El 7a9ed, du confort rudimentaire de sa cellule de prison, doit certainement en penser différement. Ainsi que ses avocats. Ou que les ONG tels qu’Human Rights Watch (HRW), pour ne citer que celle-là.
«Chaque printemps, le Maroc organise une série de célèbres festivals musicaux internationaux, mais cette année en même temps il met en prison l’un de ses propres chanteurs, simplement à cause de paroles et d’images qui déplaisent aux autorités» avait d'ailleurs déclaré la directrice du hub Afrique du Nord-Moyen Orient d’HRW, Sarah Leah Whitson, dans un communiqué officiel publié début mai sur le site web de l'ONG. Et la directrice de renchérir : « la réputation du Maroc devrait venir de ce qu’il est un havre pour les musiques du monde entier, et non de ce qu’il musèle les chanteurs qui ont un message politique.»
Par chanteurs aux messages politiques, la directrice de HRW fait évidemment allusion à Mouad Belghouat, alias El 7a9ed, le rappeur populaire marocain qui a été condamné à un an de prison ferme pour «outrages et insultes aux autorités» une semaine à peine avant l’ouverture du festival. A l’origine des charges qui lui sont reprochées, la publication d’un vidéo-montage intitulé «Chiens de l’Etat» dans lequel le chanteur-dissident attaquerait au vitriol la corruption qui sévit au sein de la police marocaine; une invective qui en succèderait à de nombreuses autres qu'il aurait précédement dirigé contre l’injustice sociale et la monarchie ; probablement l’invective de trop.
Mais qu'à cela ne tienne puisqu'une semaine après son emprisonnement, Belghouat sera rejoint par l’un de ses fidèles supporters, le poète dissident Youssef Belkhdim, condamné pour sa part à deux ans de prison ferme pour avoir frappé un policier durant un sit-in organisé en soutien au chanteur – une accusation qu’il nie formellement.
Du tape-à-l’œil pour tromper l’œil
A l’image de bien d’autres réalités du pays, le festival Mawazine met en exergue les nombreuses contradictions du Maroc, son paradoxe immanent : comment un pays dans lequel la pauvreté et l'analphabétisme sont des réalités criardes, peut-il investir des millions de dollars dans l’organisation d’un festival gratuit (pour l'essentiel) mettant en scène des superstars internationales aux cachets mirobolants?
Selon les organisateurs du festival, la réponse est simple et tient essentiellement en un mot : l’image ! Image du Maroc à l’étranger, image du Maroc dans le monde, tout est justifié et justifiable par l’image.
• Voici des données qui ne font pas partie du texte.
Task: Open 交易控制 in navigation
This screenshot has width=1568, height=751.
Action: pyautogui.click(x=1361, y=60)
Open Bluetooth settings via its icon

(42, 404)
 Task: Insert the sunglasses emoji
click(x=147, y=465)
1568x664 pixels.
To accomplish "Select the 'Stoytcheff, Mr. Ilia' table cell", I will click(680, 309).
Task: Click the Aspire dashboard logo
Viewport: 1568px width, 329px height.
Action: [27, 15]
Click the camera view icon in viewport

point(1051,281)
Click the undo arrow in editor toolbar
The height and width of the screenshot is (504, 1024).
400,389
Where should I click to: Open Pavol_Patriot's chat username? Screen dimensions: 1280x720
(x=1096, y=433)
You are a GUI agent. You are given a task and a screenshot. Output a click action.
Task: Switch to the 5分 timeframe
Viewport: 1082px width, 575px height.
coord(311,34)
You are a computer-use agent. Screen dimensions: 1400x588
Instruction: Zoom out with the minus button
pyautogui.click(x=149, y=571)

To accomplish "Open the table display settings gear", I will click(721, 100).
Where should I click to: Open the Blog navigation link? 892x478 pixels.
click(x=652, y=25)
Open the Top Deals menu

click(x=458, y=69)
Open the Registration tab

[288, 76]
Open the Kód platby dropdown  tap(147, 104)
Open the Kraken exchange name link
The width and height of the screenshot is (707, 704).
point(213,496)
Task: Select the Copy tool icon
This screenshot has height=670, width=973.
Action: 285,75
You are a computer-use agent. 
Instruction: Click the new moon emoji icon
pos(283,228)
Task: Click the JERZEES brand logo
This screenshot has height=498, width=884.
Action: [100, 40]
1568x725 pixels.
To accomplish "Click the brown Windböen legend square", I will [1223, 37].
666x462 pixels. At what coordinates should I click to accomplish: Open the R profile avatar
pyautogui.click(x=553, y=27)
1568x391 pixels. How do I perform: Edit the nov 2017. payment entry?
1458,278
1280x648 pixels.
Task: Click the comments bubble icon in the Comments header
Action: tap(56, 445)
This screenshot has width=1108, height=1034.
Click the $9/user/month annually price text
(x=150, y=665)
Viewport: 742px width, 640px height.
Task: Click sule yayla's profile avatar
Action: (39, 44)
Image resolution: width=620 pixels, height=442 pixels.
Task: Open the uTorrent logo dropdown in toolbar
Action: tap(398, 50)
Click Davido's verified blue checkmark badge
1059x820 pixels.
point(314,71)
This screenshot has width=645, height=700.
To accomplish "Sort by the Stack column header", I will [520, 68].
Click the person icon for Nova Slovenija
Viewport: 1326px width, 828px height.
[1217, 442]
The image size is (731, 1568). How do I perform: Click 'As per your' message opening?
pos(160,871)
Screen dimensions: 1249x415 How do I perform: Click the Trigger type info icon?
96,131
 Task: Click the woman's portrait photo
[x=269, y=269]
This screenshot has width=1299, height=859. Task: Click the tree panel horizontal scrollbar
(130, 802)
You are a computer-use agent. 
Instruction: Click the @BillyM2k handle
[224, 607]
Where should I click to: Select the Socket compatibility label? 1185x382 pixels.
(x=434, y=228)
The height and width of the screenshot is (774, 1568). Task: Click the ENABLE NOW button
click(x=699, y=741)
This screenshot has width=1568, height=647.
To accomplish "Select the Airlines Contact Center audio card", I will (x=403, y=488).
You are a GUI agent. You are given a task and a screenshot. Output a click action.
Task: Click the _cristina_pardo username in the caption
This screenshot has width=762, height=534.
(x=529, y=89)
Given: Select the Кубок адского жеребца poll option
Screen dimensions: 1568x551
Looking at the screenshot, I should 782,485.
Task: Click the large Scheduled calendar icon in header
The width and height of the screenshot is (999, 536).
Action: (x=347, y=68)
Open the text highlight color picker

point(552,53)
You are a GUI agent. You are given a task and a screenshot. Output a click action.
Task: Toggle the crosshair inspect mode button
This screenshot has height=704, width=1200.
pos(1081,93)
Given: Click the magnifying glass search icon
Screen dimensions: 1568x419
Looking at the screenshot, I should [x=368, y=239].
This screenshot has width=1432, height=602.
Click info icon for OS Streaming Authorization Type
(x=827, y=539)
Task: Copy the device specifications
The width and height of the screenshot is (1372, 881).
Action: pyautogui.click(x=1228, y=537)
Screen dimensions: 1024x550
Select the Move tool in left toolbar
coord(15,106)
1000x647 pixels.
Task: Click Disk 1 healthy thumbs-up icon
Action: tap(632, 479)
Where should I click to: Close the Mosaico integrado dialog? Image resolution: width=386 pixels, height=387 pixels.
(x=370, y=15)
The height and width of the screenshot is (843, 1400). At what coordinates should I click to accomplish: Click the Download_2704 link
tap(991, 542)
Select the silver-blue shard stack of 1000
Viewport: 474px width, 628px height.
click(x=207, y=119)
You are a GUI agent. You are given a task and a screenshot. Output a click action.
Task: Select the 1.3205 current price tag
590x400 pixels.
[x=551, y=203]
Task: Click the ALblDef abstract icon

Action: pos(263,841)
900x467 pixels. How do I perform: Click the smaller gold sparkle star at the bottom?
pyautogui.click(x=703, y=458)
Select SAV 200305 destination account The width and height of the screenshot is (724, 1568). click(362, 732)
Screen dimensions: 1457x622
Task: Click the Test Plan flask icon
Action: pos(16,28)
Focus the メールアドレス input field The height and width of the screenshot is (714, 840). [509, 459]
Investir 7 millions de dollars dans l’organisation d’un évènement musical qui absorbe l'essentiel des budgets de sponsoring des manifestations culturelles du pays est pertinent puisqu’il en améliore l’image – du pays – à l’international ?
«C’est une célébration. Célébration de la ville, célébration du Maroc, et cela reflète la qualité de vie du Maroc dans le monde» déclare le directeur du festival Mahmoud Lemseffer. «C’est une façon de véhiculer l’image du pays, de son hospitalité, de sa tolérance» ajoute-t-il.
Pour Rachid El-Belghiti, ce message ne peut évidemment être que d’une amère ironie. Pourquoi? Tout simplement parce que pour lui, comme pour de nombreux autres, «l’image du Maroc» convoyée par Mawazine est fausse, un trompe l’œil qui passe par le tape-à-l’œil pour masquer la réalité crue de ce que le festival et son organisation engendrent : pendant que des millions sont investis dans les cachets mirobolants de stars internationales, des théâtres et écoles de danse ferment partout dans le pays en raison d'un manque de financement. Pire encore, comble de l'ironie : pendant que la tolérance et l’ouverture sont chantées sur scène, la fermeture et l’intolérance sont pratiquées en coulisse. Voici la réalité qui se cache derrière l'image du festival.
Quand l'on voit ça, on ne peut que se rappeler les paroles du poète romain Juvénal lorsqu'il disait «donner leur du pain et des jeux, et le peuple sera content».